Under an arcane, extremely broad definition of sexual relations, Clinton admitted to one such encounter with Flowers. He didn't admit to intercourse. He didn't admit to oral sex. He certainly didn't admit to anything that would normally be called "an affair." But the rest of the peeping toms were buying ink by the barrel, and they were eager to brand him as a liar. So the claim the Times repeated last week quickly gained system-wide purchase.
This led to the stupidest single statement of the endless Clinton/Gore/Clinton wars. Needless to say, it was penned by Frank Rich:
RICH (3/21/98): We now know that the Clintons also got away with exceedingly disingenuous image-mongering in their famous '92 appearance on the show, during which the soon-to-be President responded to a question about a 12-year affair with Gennifer Flowers by saying "That allegation is false." This year, in a sworn deposition, Mr. Clinton conceded having an affair with her, disputing only its duration.According to Rich, Flowers and Clinton disagreed only about the "duration" of their affair. Here's what the fraudulent fellow meant, although his readers had no way of knowing:
Flowers said the duration had been twelve years. Clinton said ten minutes.
As for Rich, he continued his misconduct all through the coverage of Campaign 2000, and for years beyond. He was still trashing Gore as a fake and a phony 1) when Gore came out against war in Iraq in 2002 (Rich never actually did) and even 2) when Gore's important film, An Inconvenient Truth, first appeared.

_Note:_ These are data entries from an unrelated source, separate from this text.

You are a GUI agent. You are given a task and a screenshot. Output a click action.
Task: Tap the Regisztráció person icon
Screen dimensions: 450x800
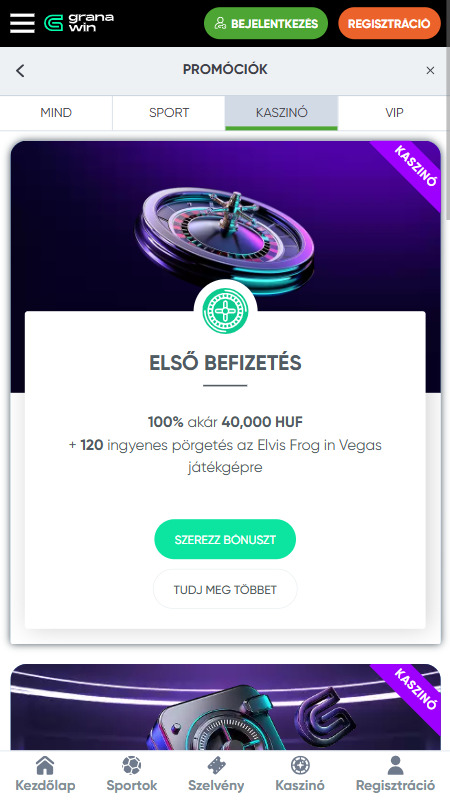(x=395, y=765)
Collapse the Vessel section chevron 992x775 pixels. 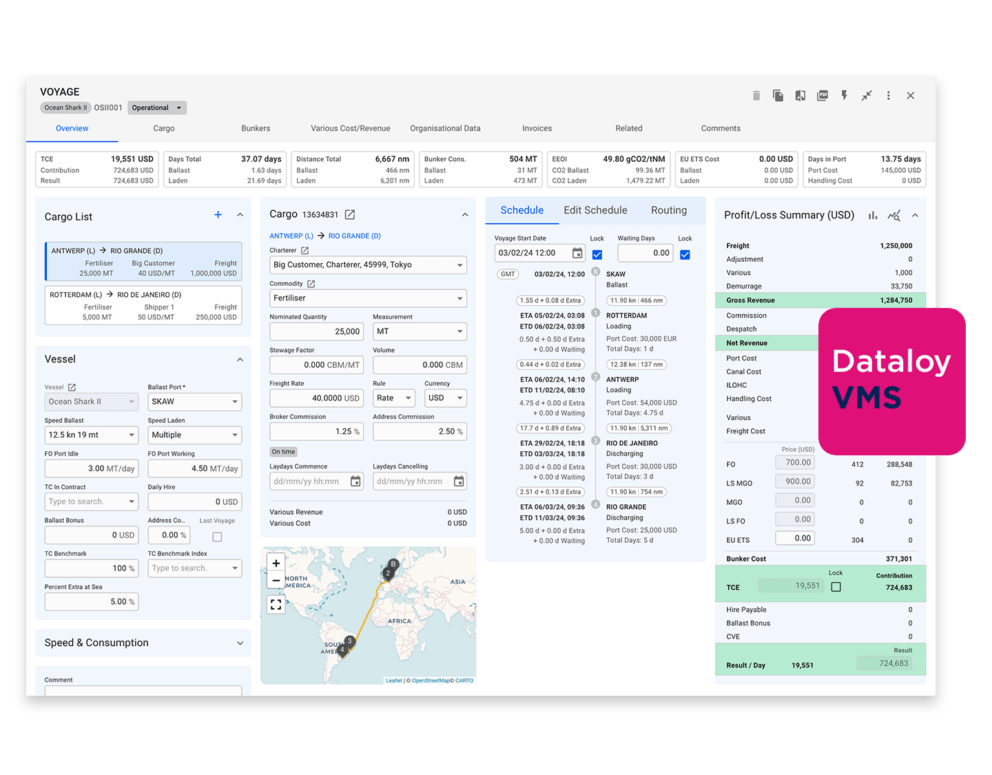239,359

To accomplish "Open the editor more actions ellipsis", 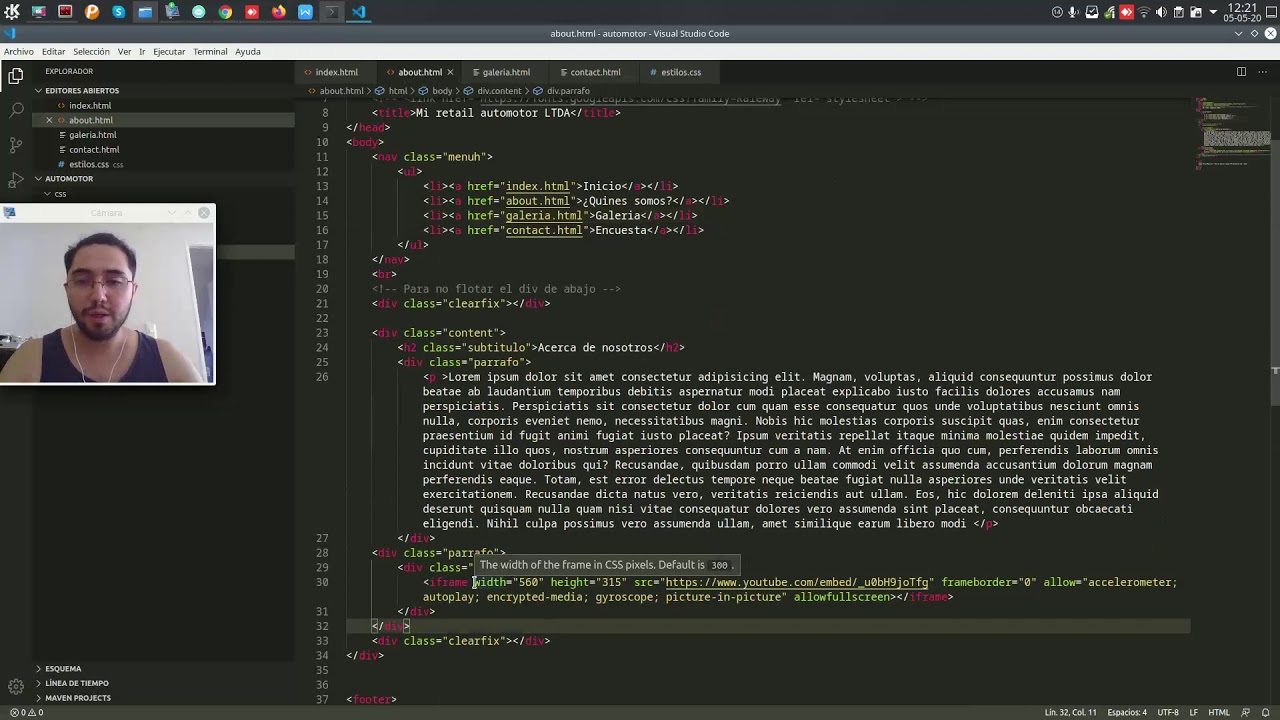I will click(x=1263, y=72).
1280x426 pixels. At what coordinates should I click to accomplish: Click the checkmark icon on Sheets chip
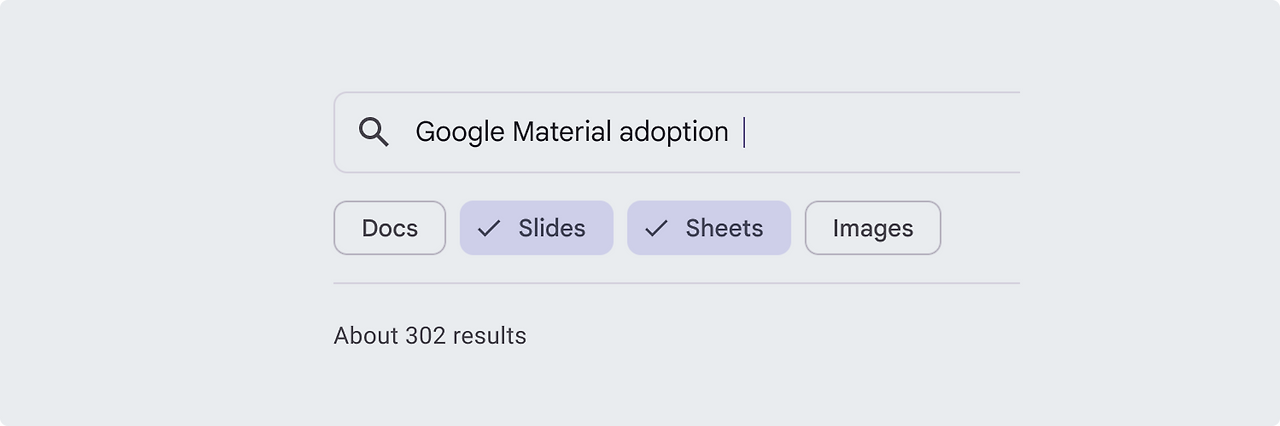[656, 228]
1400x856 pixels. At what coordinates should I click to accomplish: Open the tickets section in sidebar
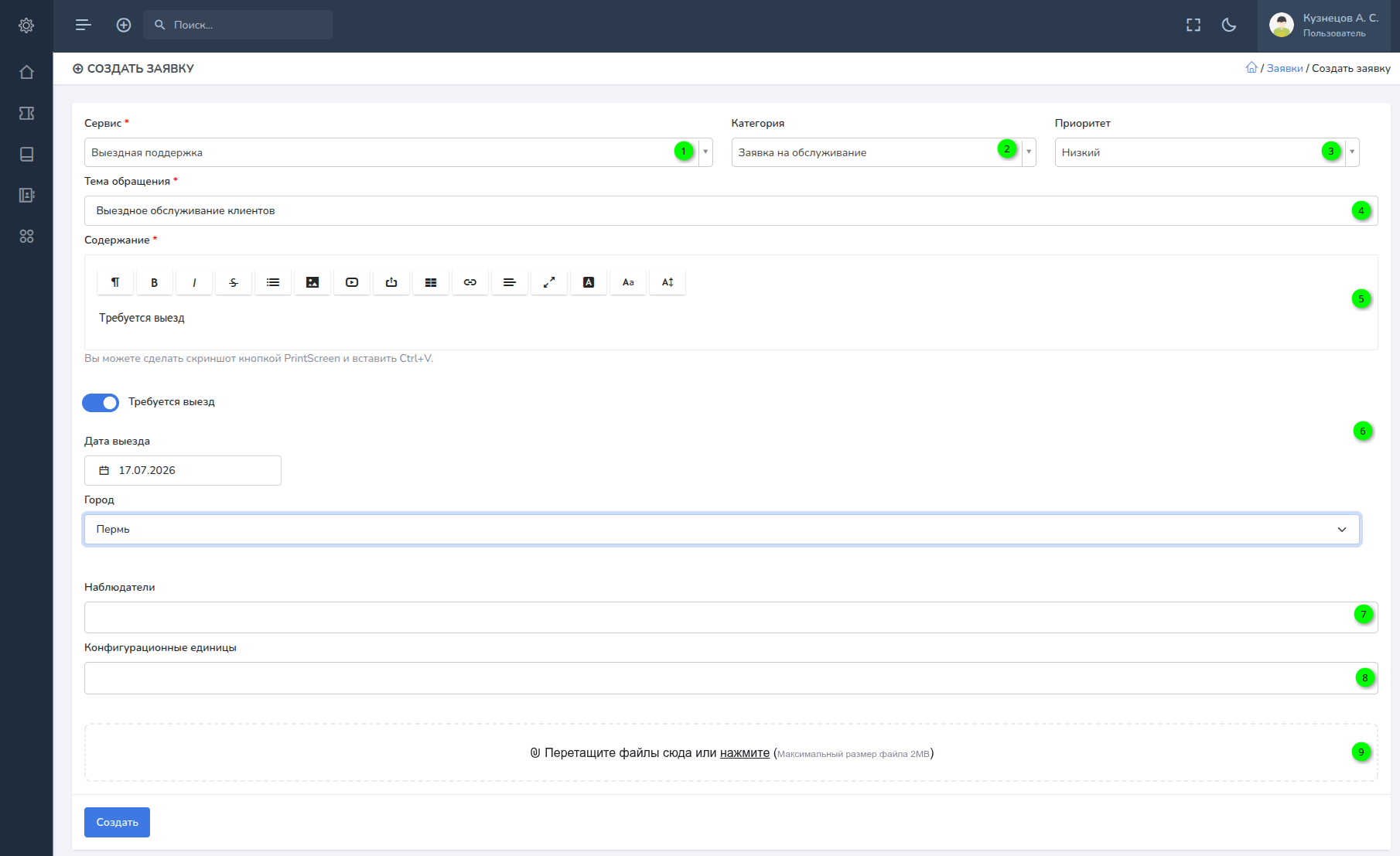tap(26, 113)
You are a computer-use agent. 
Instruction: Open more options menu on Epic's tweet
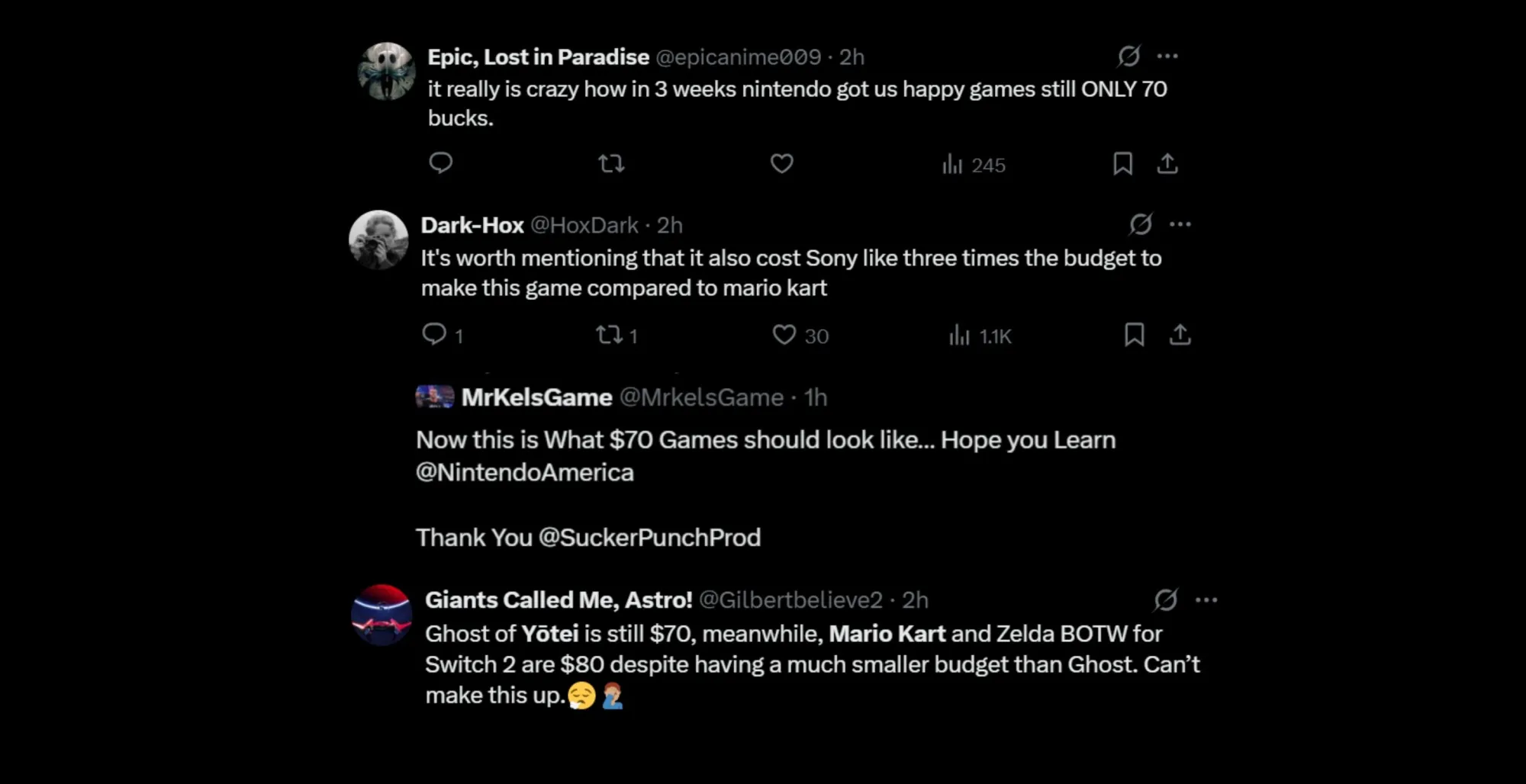click(1169, 56)
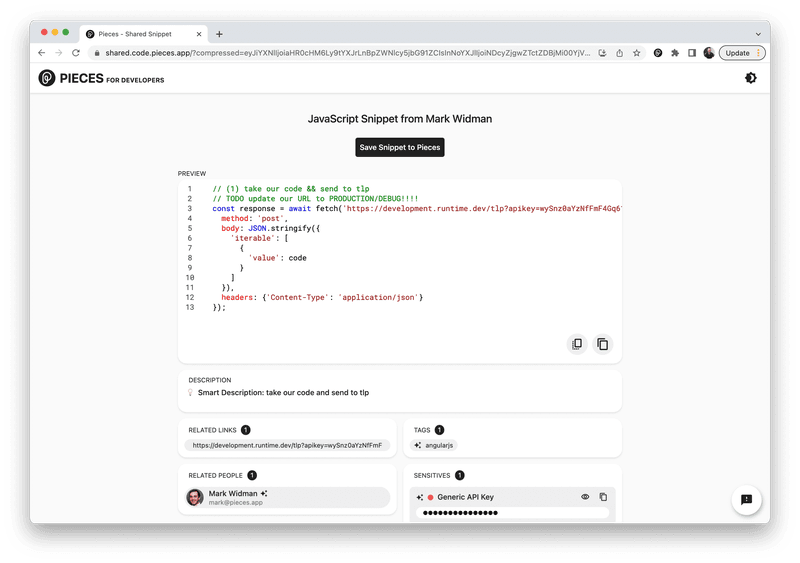Expand the tab search chevron

758,33
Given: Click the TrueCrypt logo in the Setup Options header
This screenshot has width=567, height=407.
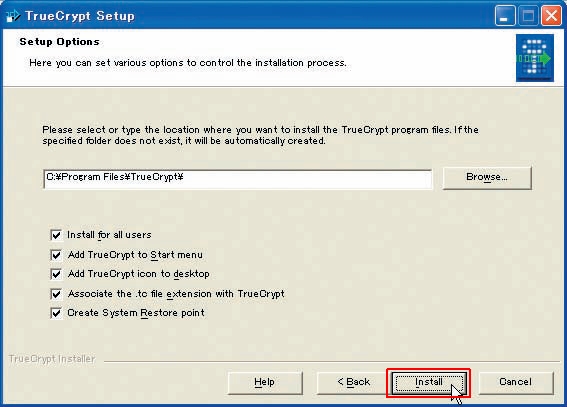Looking at the screenshot, I should 534,58.
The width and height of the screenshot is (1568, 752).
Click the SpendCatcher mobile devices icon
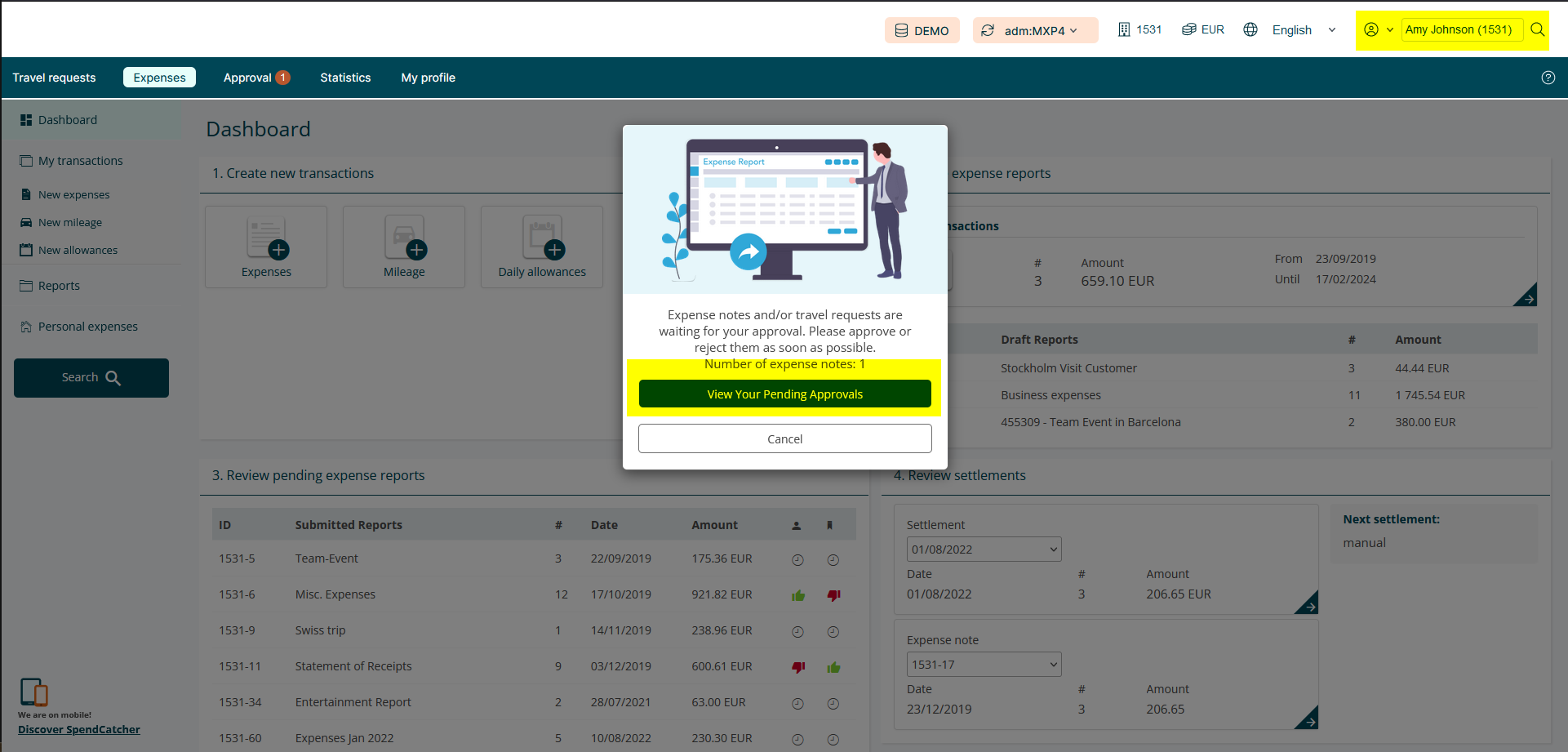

Rich only dropped his trashing of Gore when Gore won the Nobel Peace prize. At that time, as such life forms do, Rich executed an instant 180, turning into a fawning admirer of the man he had endlessly savaged, helping send Bush to the White House.
Today, we liberals think Rich is a brilliant intellectual leader. How much more do you have to know about us? But all these many years later, the New York Times editorial board has returned to the formulation the Clinton-haters always loved. As always, they refuse to give you the background information about that thrilling "affair."
Hillary Clinton understands, and understood, the background concerning Flowers. Nor was Flowers the only famous Clinton-accuser whose exciting stories turned out to be blatantly bogus.
Tomorrow, we'll recall the behavior of Kathleen Willey, with the hideous Matthews lustily involved once again. But let's return to that basic point concerning Hillary Clinton:
Hillary Clinton understood the ugliness and the factual phoniness of Flowers' various stories. She knew that this particular accuser was perhaps a bit of a nut. She understood that nutty, extremely unpleasant people sometimes make nutty, ugly claims, perhaps because large sums of money are changing hands. If we might quote from Lyons again:
"In her own deposition, [Flowers] testified to earning more than $500,000 posing as Bill Clinton’s mistress."
(At the time, Flowers' Arkansas state job was paying her roughly $17,000.)
Did Hillary Clinton believe her husband if he told her that Monica Lewinsky was also full of crap? We don't have the slightest idea, and there's no way to find out. But she was operating in the real world, which includes false accusers, not in the manufactured factual sphere produced at crime scenes like the Times.
I, Claudius painted a fascinating portrait of powerful people who were deeply dishonest. People like that haven't disappeared from the planet. In many cases, similar people are hard at work at the Times.
There is no way—no way at all—to get us liberals to accept the fact that this is the actual shape of our world. Maddow and Hayes will never tattle on other members of the guild. Then again, neither will anyone else. It simply isn't done.
In a move to increase her wealth and her fame, Maddow actually vouches for the greatness of Matthews! It's hard to stoop much lower than that, but that's the world Graves described.